Leave out the pictures and output exactly the lines below from the one with "Viewport: 360px width, 240px height." down to the one with "the 备注 remarks", both of them included.

Exercise data -
------------

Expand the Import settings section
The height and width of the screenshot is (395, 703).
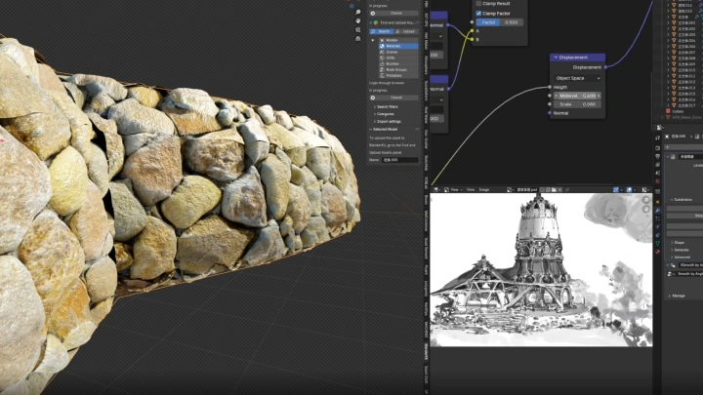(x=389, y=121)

------------

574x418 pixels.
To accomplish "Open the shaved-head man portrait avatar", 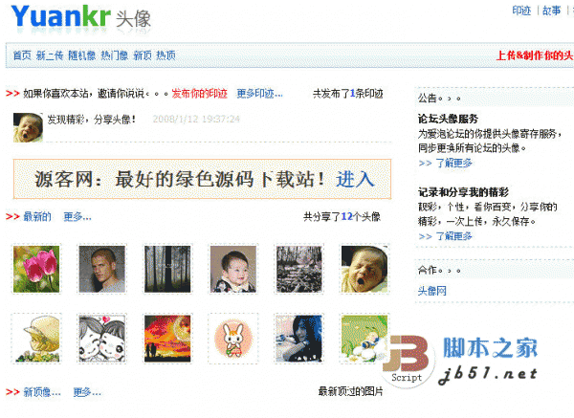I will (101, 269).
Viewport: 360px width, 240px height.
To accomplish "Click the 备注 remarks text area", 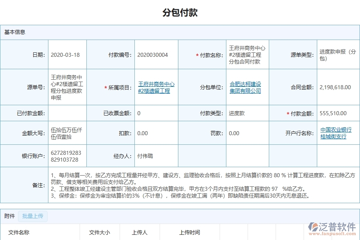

------------

Result of this exercise -
Viewport: 360px width, 240px height.
To accomplish "Click the 备注 remarks text area", 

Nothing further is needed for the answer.